● Extrait étudié:
En tout état de cause
 
— ordonner à la société RD Technologies, sous astreinte de 10 000 euros par jour de retard passé un délai d’un mois à compter de la signification de l’arrêt, la communication de tous documents ou informations se rapportant aux pièces litigieuses fabriquées, modifiées et vendues par elle durant la période non prescrite et jusqu’au jour de l’arrêt à intervenir, à savoir :
 
— les noms et adresses de tous ses clients en France et à l’étranger en lien avec SOLO,
 
— les quantités produites, commercialisées, livrées et modifiées, ainsi que le prix obtenu pour ces produits,
 
— la marge brute réalisée pour ces produits,
 
le tout sous la certification d’un commissaire aux comptes,
 
— ordonner à la société RD Technologies sous astreinte de 10 000 euros par infraction constatée et par jour de retard dans un délai d’un mois à compter de la signification de l’arrêt, de prendre les mesures pour cesser tout risque de confusion et d’association avec SOLO et en particulier de justifier :
 
— qu’elle s’interdit d’utiliser les codes internes de SOLO ainsi que l’usage de la marque comme au sein des adresses URL des images publiées sur son site Internet ainsi que dans les codes sources des pages de son site et comme origine des produits sur son site Internet et plus généralement sur tout document commercial tel que publicités, devis, bons de livraison, factures, propositions commerciales,
 
— qu’elle insère dans ses documents commerciaux une mention selon laquelle :- les pièces de rechanges proposées et les modifications sont « compatibles/adaptables » avec les produits SOLO et sans la garantie du constructeur d’origine,
 
— de préciser (sic) que la marque SOLO appartient à une société tierce avec laquelle RD Technologies n’a aucun lien juridique ou commercial,
 
— infirmer, par ailleurs, le jugement en ce qu’il a condamné les sociétés Patherm et Solo Swiss à payer chacune à la société RD Technologies la somme de 25 000 euros au titre de l’article 700 du code de procédure civile (sic),
 
— ordonner la publication de l’arrêt à intervenir en totalité ou en extraits dans 5 revues ou magazines au choix des sociétés Patherm et Solo Swiss sans que le coût de ces insertions n’excède toutefois la somme de 5.000 euros HT par insertion à la charge de la société RD Technologies,
 
— dire et juger que la cour d’appel se réservera une compétence exclusive pour liquider s’il y a lieu les astreintes ordonnées par elle,
 
— condamner la société RD Technologies à payer à chacune des sociétés Patherm et Solo Swiss une indemnité de 45 000 euros au titre de l’article 700 du code de procédure civile,
 
— condamner la société RD Technologies en tous les dépens de première instance et d’appel, y compris les frais et honoraires de la saisie contrefaçon du 22 novembre 2018 et du procès-verbal de constat par huissier le 12 juillet 2018,
 
Vu les dernières conclusions remises au greffe et notifiées par voie électronique le 16 mai 2022 par la société RD Technologies qui demande à la cour de :
 
— débouter les sociétés Patherm et Solo Swiss SA de l’ensemble de leurs demandes,
 
fins et prétentions,
 
— confirmer le jugement rendu par le tribunal judiciaire de Paris le 17 décembre 2020 sauf en ce qu’il a rejeté les demandes reconventionnelles de la société RD Technologies en déchéance de la marque SOLO et en réparation du préjudice subi au titre de la procédure abusive,
 
Statuant à nouveau :
 
— prononcer la déchéance du signe n°387184 à l’expiration d’un délai de 5 ans suivant la date de publication de l’enregistrement du signe au BOPI, soit à compter du 1er juin 1977, et ce pour l’ensemble des produits et services visés au dépôt,
 
— condamner solidairement les sociétés Patherm et Solo Swiss SA à verser à la société RD Technologies la somme de 200 000 euros en réparation du préjudice subi au titre de l’abus de droit d’agir,
 
— condamner solidairement les sociétés Patherm et Solo Swiss SA à verser à la société RD Technologies la somme de 20 000 euros en réparation du préjudice né de la mobilisation de son représentant légal et de ses salariés pour organiser la défense de la société tant en première instance qu’à hauteur de cour,
 
— condamner solidairement les sociétés Patherm et Solo Swiss SA à verser à la société RD Technologies la somme de 80 000 euros au titre de l’article 700 du code de procédure civile,
 
— condamner solidairement les sociétés Patherm et Solo Swiss SA aux entiers dépens, en ce compris les frais d’huissier liés aux sommations interpellatives et aux procès-verbaux de constat des 9 mai 2019 et 7 février 2019, ainsi que les frais de consultant informatique et les frais de traduction dont le coût total s’élève à 3 232,38 euros,
 
Vu l’ordonnance de clôture du 9 juin 2022 ;
 
SUR CE,
 
Il est expressément renvoyé, pour un exposé complet des faits de la cause et de la procédure, à la décision entreprise et aux écritures précédemment visées des parties.

● Objectifs:
a) Reproduisez le passage de l'extrait de l'arrêt qui commence aux mots « Il est expressément » et s'achève après « visées des parties. ».
b) Prolongez l'extrait de l'arrêt à partir de sa dernière phrase.
Les enregistrements n'ont aucun lien avec l'extrait de l'arrêt.

● Enregistrements issus d'une source de données:

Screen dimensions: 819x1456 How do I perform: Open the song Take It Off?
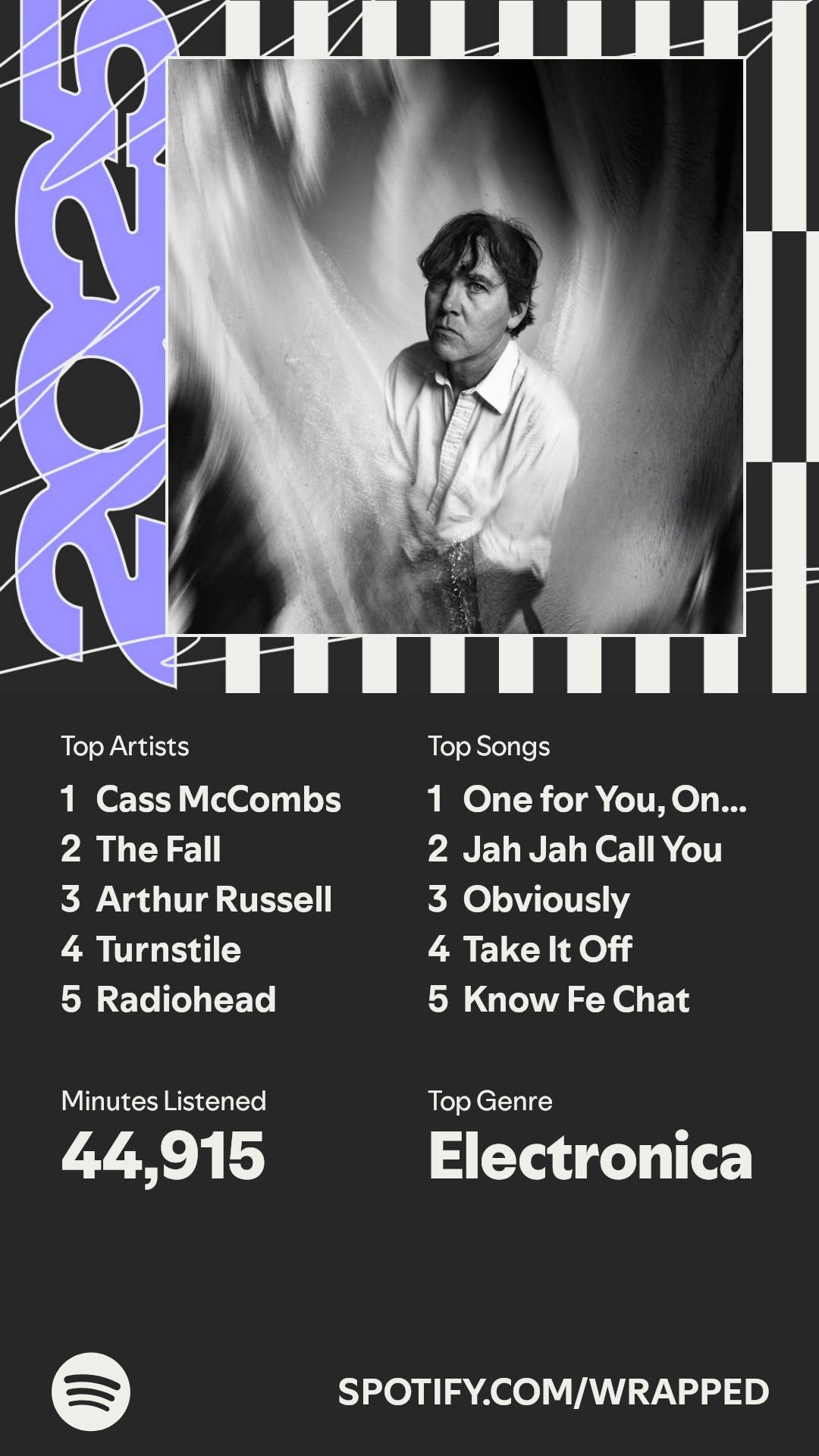[x=548, y=949]
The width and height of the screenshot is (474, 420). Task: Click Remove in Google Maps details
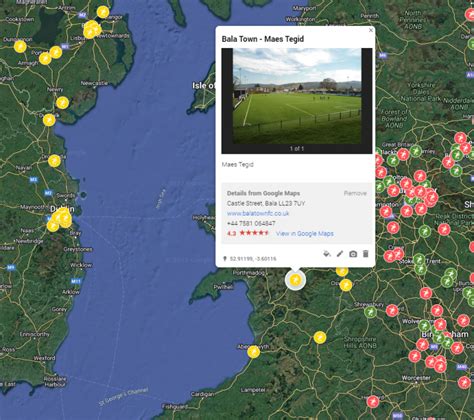[355, 193]
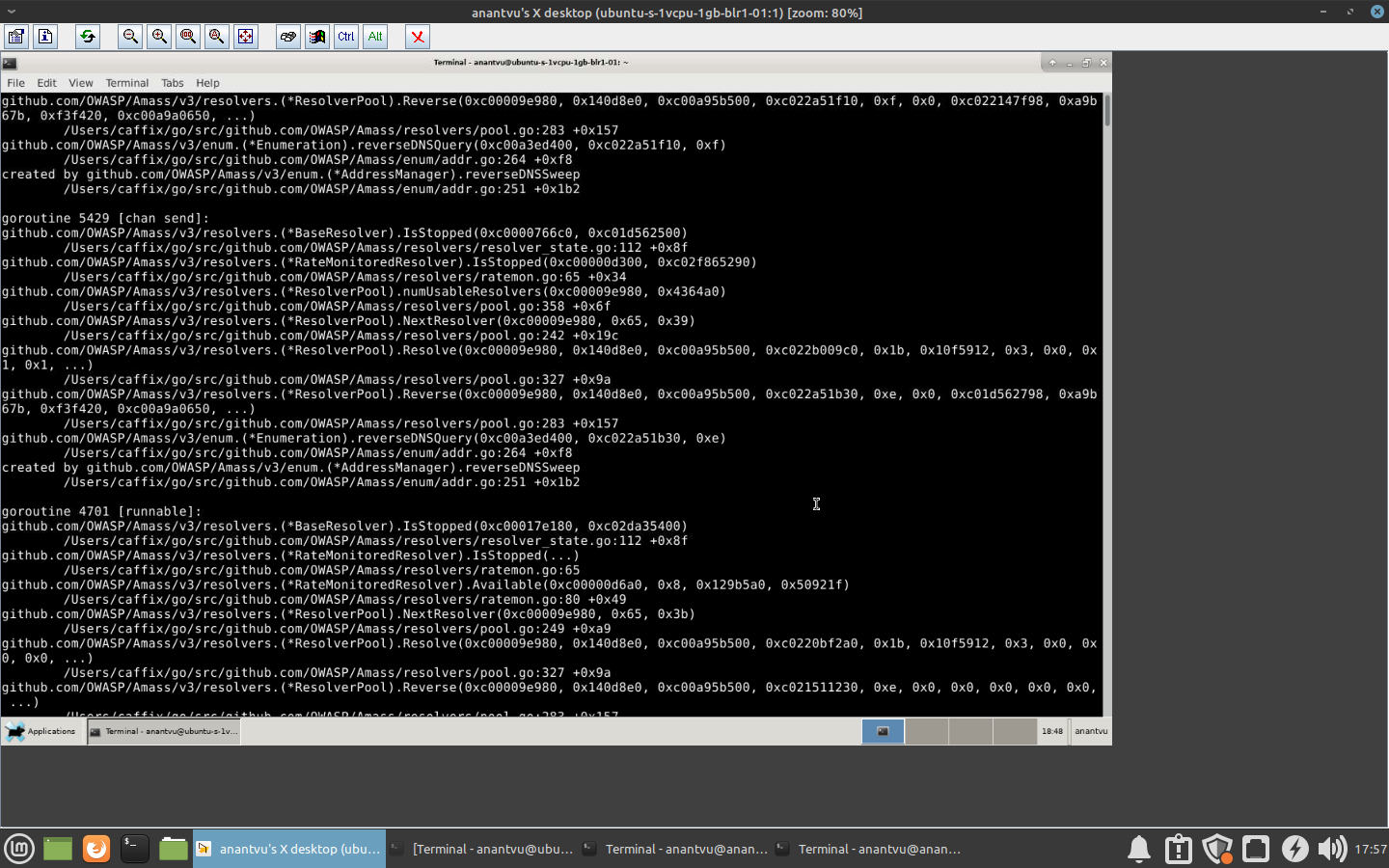Image resolution: width=1389 pixels, height=868 pixels.
Task: Open the VNC connection options icon
Action: 15,37
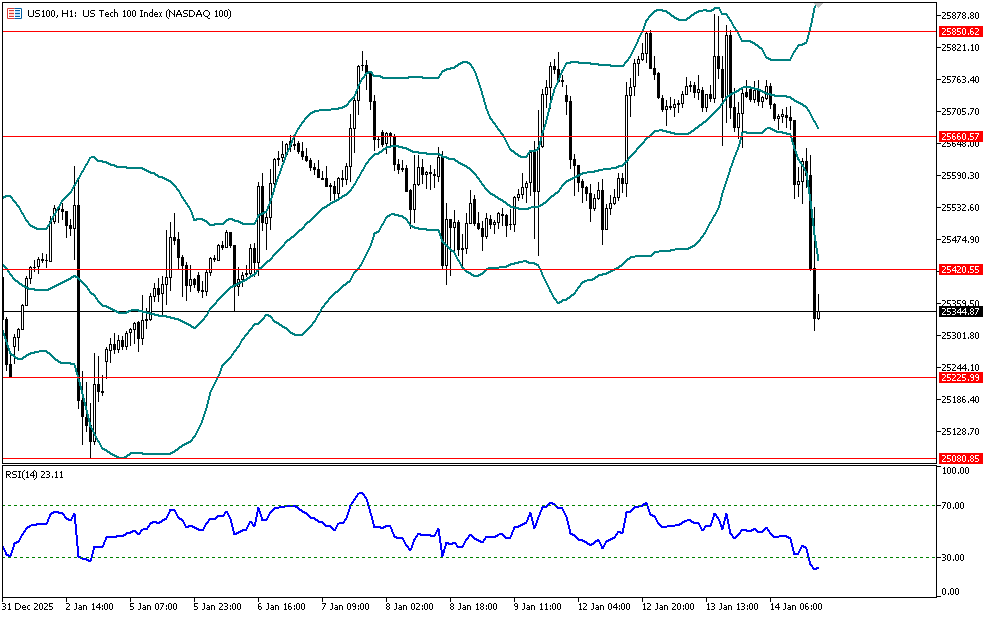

● Résultats attendus:
a)
Il est expressément renvoyé, pour un exposé complet des faits de la cause et de la procédure, à la décision entreprise et aux écritures précédemment visées des parties.

b)
 
Il sera simplement rappelé que la société de droit suisse Patherm a pour activité le développement, la valorisation et le transfert de technologie, l’achat et la vente de brevets, la concession de licences, la fabrication de prototypes, ainsi que la participation à d’autres entreprises.
 
Elle est titulaire de la marque internationale désignant la France ‘SOLO’, enregistrée à l’OMPI le 6 mars 1972 sous le n°387 184, sous priorité d’un dépôt suisse du 1er avril 1965, et régulièrement renouvelée, pour désigner des produits en classes 7, 9 et 11, et notamment les fours industriels.
 
La société de droit suisse Solo Swiss, anciennement Thermic Services, est spécialisée dans la conception, la construction, la commercialisation, la maintenance, la rénovation et le service après-vente de fours industriels pour le traitement thermique de pièces métalliques sensibles, ainsi que dans la fourniture de services dans le domaine du traitement thermique et de la métallurgie.
 
Elle bénéficie d’une licence exclusive sur la marque ‘SOLO’, qu’elle indique exploiter dans le monde entier et notamment en France. Le contrat de licence a fait l’objet d’une inscription au registre international des marques le 26 octobre 2018.
 
La société RD Technologies est quant à elle spécialisée dans la reproduction et la fabrication de pièces en alliages réfractaires, entrant dans la constitution de fours industriels de traitement thermique.
 
Les sociétés Patherm et Solo Swiss indiquent avoir découvert que la société RD Technologies se présentait sur son site internet comme ‘partenaire’ des constructeurs de fours et en particulier de la société Solo Swiss en faisant croire en l’existence de liens commerciaux entre les parties, et qu’elle reproduisait sans autorisation la marque ‘SOLO’ dans les adresses URL des images publiées sur son site internet ainsi que dans les codes source de son site ainsi qu’un code 10Cg qui serait une de ses désignations internes de cloches à gaz.
 
Après avoir fait établir le 12 juillet 2018 un procès-verbal de constat d’huissier internet, la société Patherm dûment autorisée, a fait procéder à des opérations de saisie-contrefaçon dans les locaux de la société RD Technologies le 22 novembre 2018.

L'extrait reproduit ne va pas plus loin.